Katherine Center * St. Martins Griffin * March 24, 2015 * 320 Pages
Within the first few chapters of Happiness for Beginners, you know exactly where it’s going. Well, you know exactly where it’s going to end up, but, truthfully, you actually may be surprised how it gets there.
I really enjoy Katherine Center’s books. She writes feel-good love stories that are clever, funny, and a bit unexpected. This one is no different. Helen is a thirty-something-year old woman trying to shake herself out of a mental and emotional funk a year after suffering through a miscarriage and a divorce. She decides to go on a three-week outdoor survival adventure through some of the roughest terrain in Wyoming. Although she originally intends to go on this journey alone, her little brother’s best friend ends up taking the course with her.

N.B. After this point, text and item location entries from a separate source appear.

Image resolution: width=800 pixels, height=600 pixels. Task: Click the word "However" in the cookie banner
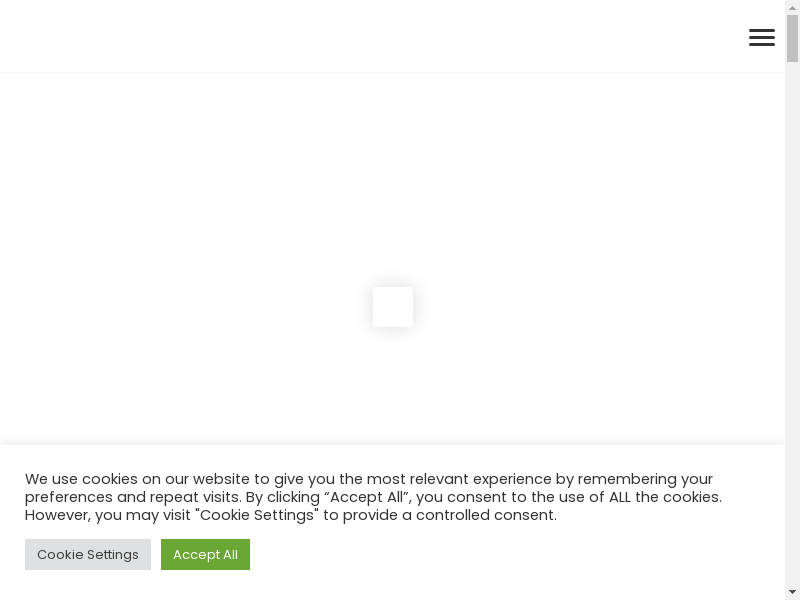point(58,515)
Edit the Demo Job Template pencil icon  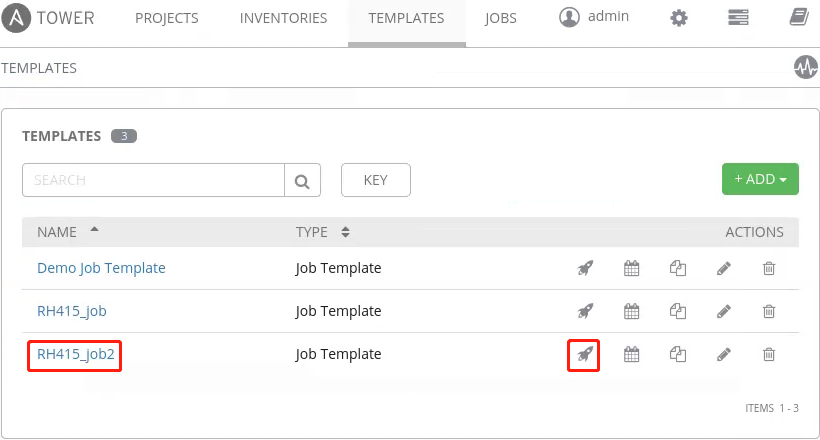click(724, 268)
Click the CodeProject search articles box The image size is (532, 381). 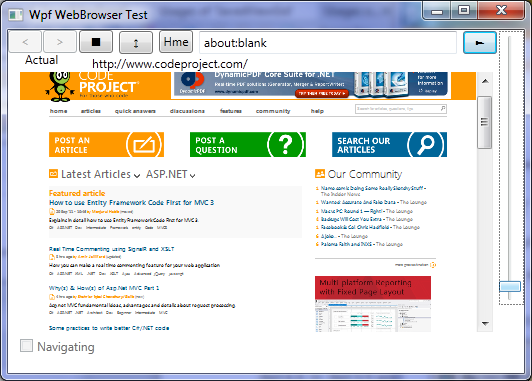(x=401, y=109)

Is it believable? Not entirely. And I do have to agree with other reviewers that Center tends to introduce big issues, big obstacles, (mental illness, a serious degenerative disease, divorce, child abandonment) without realistically addressing them by the novel’s end. Nonetheless, there can be no doubt that Center is just so darn good at creating an engaging and funny story filled with loveable, warm, and layered people.

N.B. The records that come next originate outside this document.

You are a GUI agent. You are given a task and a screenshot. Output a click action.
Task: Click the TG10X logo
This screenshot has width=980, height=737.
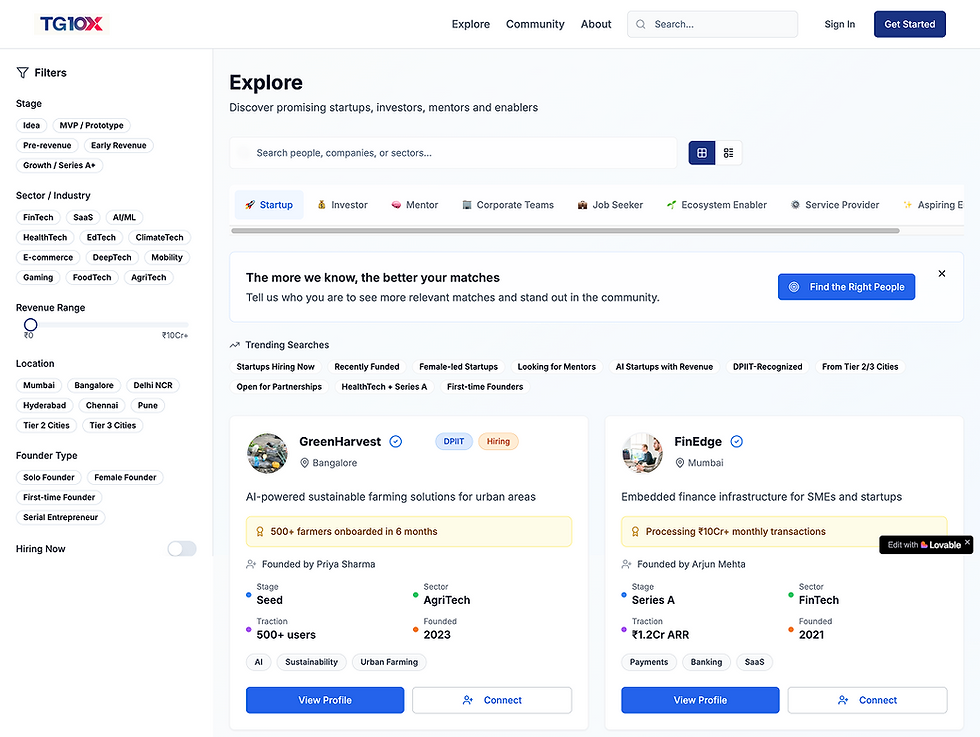[71, 24]

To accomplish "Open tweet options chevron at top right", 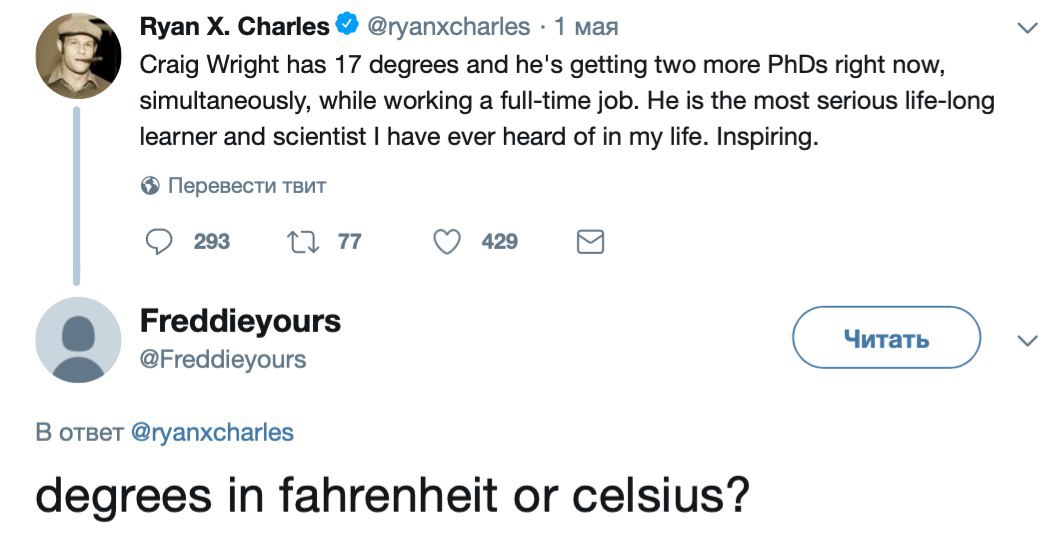I will pyautogui.click(x=1026, y=28).

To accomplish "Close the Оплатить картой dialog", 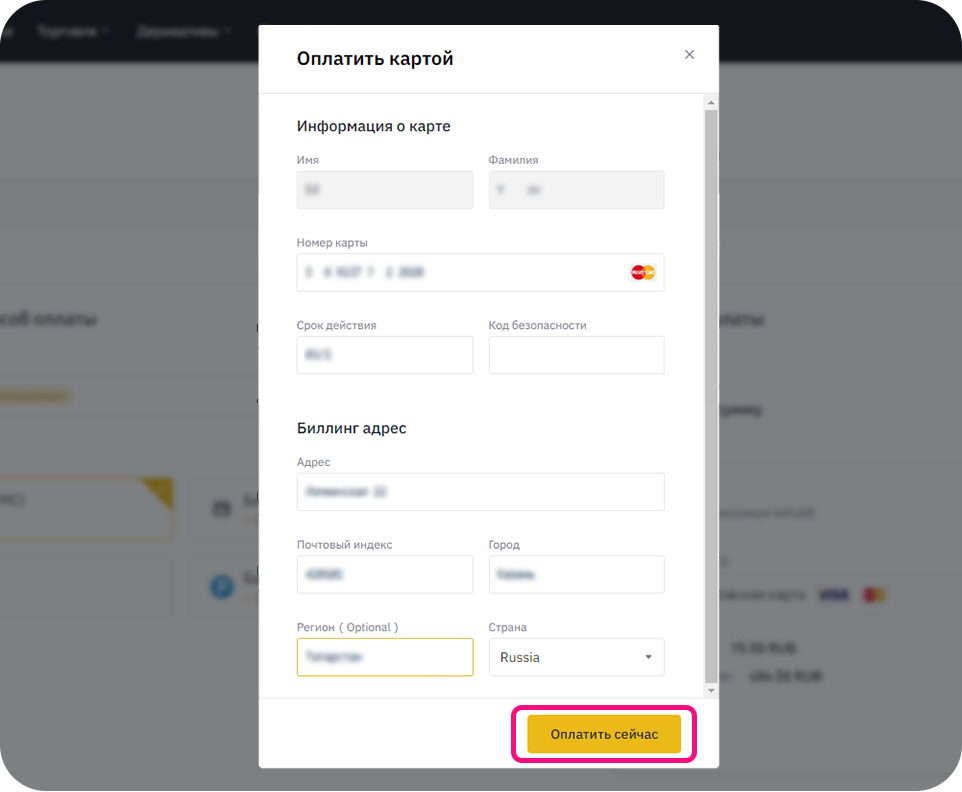I will click(x=689, y=55).
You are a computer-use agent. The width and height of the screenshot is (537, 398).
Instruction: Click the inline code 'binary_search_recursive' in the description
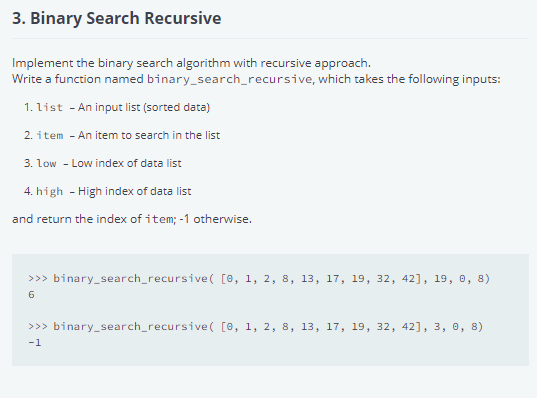229,79
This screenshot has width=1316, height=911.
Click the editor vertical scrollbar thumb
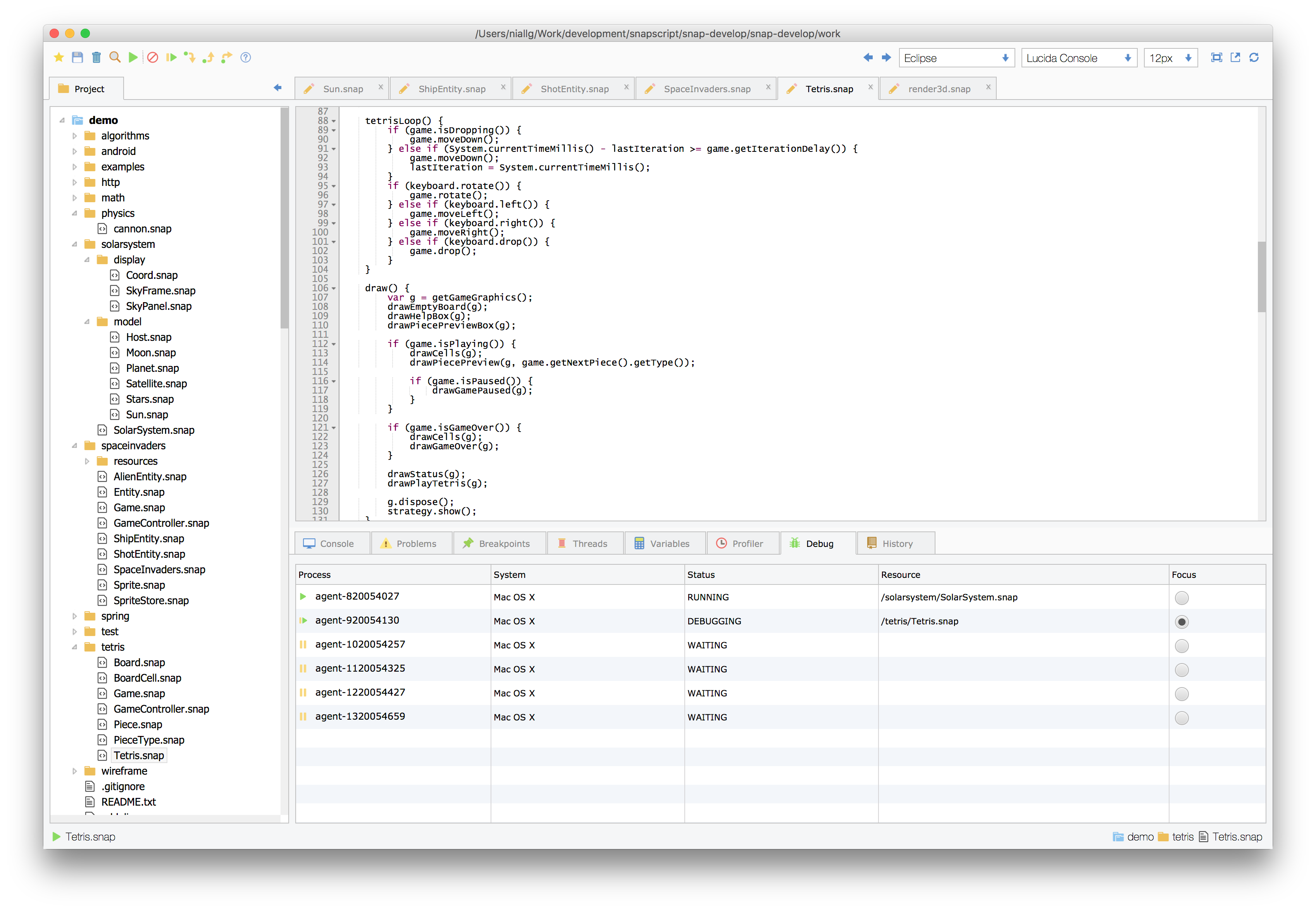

And that’s why you read her books, why you should read this book: for the characters. And for the back and forth between them. I love how each person is unique and charming in his or her own way—yet I can see how they all fit together. I can see how they complement each other and why they are in each others’ lives. These are people I would want to spend time with in real life, so it is more than fun watching their stories intersect and unfold on the page.
This book is entertaining, EASY reading. There are some nuggets of wisdom here and there—and thank you, Center, for introducing me to the poetry of Pablo Neruda—but, for the most part, this book is light and fluffy. You’ll breeze through it in a day and feel better about life when you are through. It may not be the deepest book out there, but Happiness for Beginners sure is a satisfying read.